À Saint-Martin, la ministre des Outre-mer Annick Girardin choisit "d'abord le secours et ensuite la sécurité"

Publié à 07h08, le 11 septembre 2017 , Modifié à 07h47, le 11 septembre 2017

À Saint-Martin, la ministre des Outre-mer Annick Girardin choisit "d'abord le secours et ensuite la sécurité"
© Lionel CHAMOISEAU / AFP
Image Sylvain Chazot


Des scènes de pillages ont été observées à Saint-Martin après le passage de l'ouragan Irma. Plusieurs politiques ont dénoncé cette situation chaotique, estimant que le gouvernement n'avait pas pris l'entière mesure de la catastrophe annoncée. Dimanche 10 septembre, au Grand Rendez-Vous RTL / LCI / Le Figaro, le député LR des Alpes-Maritimes Éric Ciotti a ainsi demandé la création d'une commission d'enquête parlementaire sur le sujet.

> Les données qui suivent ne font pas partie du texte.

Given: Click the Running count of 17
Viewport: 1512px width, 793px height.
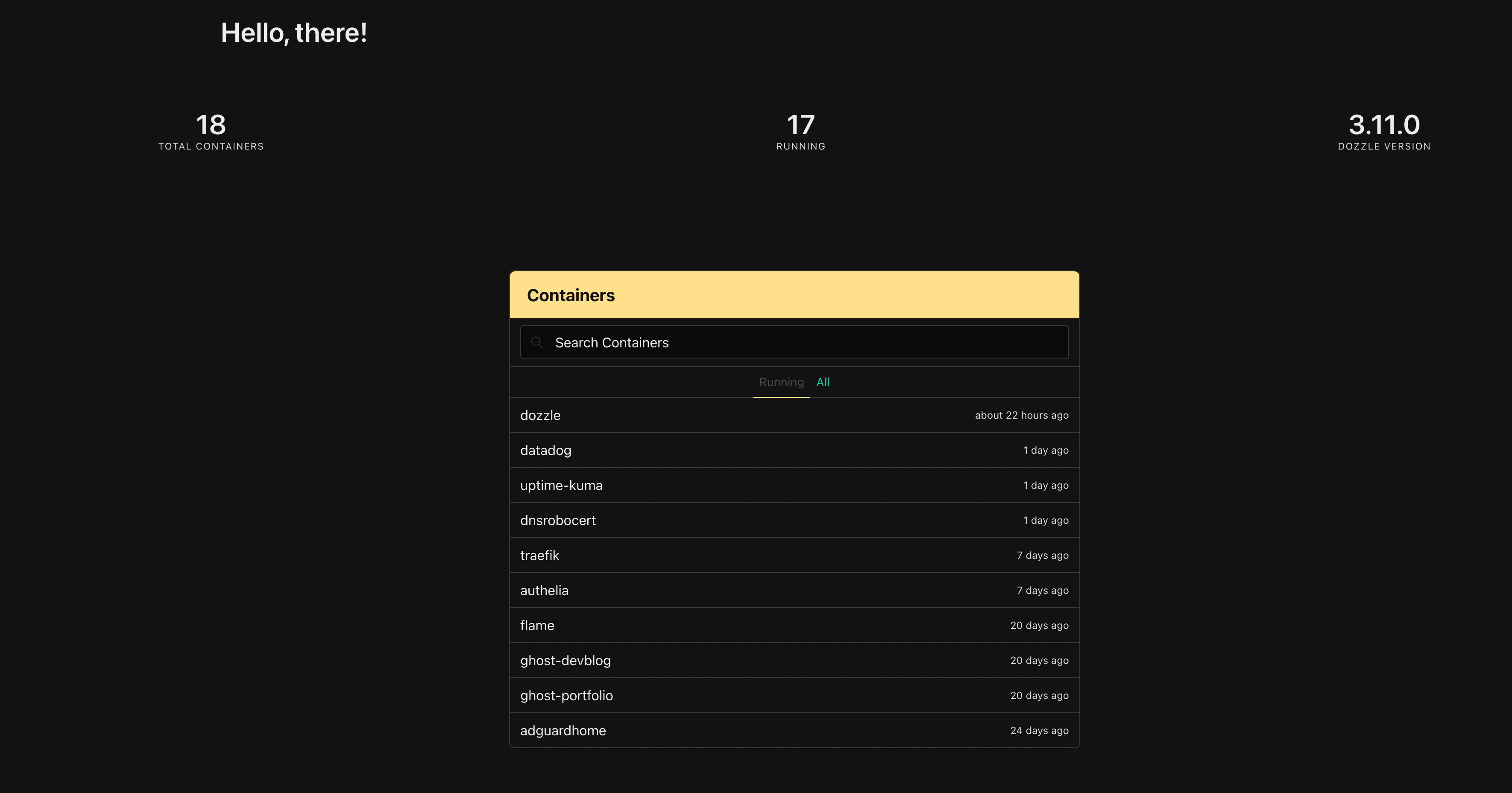Looking at the screenshot, I should pyautogui.click(x=800, y=125).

Ce lundi 11 septembre, sur BFTMV, Annick Girardin se veut pourtant rassurante. "Les pillages se sont arrêtés", assure la ministre des Outre-mer, en direct depuis Point-à-Pitre, en Guadeloupe. Elle rappelle que l'île de Saint-Martin avait déjà, avant le passage du cyclone, un fort taux de délinquance et que la catastrophe naturelle n'arrange rien. Mais Annick Girardin prévient : la priorité, à l'heure actuelle, est donnée au secours, pas à la sécurité. Elle dit :

J'ai envie de dire à tous ceux qui disent 'plus de sécurité, d'avantage de sécurité, priorité à la sécurité', eh bien non. Parce que moi, quand je suis sur place, quand je suis avec les forces de l'ordre, il faut que je décide entre arrêter celui qui vient de voler une télé ou aller au secours d'une mère de famille et ses enfants, eh bien je choisis d'abord le secours, et ensuite la sécurité.

Un instant isolé par BFMTV à voir ci-dessous en vidéo :





Annick Girardin tient également à différencier les faits, entre ceux qui pillent pour survivre et ceux qui volent pour l'appât du gain.

"Il y a deux types d'événements qui sont arrivés, il ne faut pas les confondre. Il y a les pilleurs, ceux qui sont allés voler par opportunité et qui vont aller créer un réseau de revente. Et puis il y a des femmes, des hommes, des familles même, qui ont vu des commerces éventrés et qui sont allés se servir parce qu'ils avaient faim, parce qu'ils avaient soif ou tout simplement parce qu'ils avaient peur que ça leur arrive à eux ou à leurs enfants", explique-t-elle.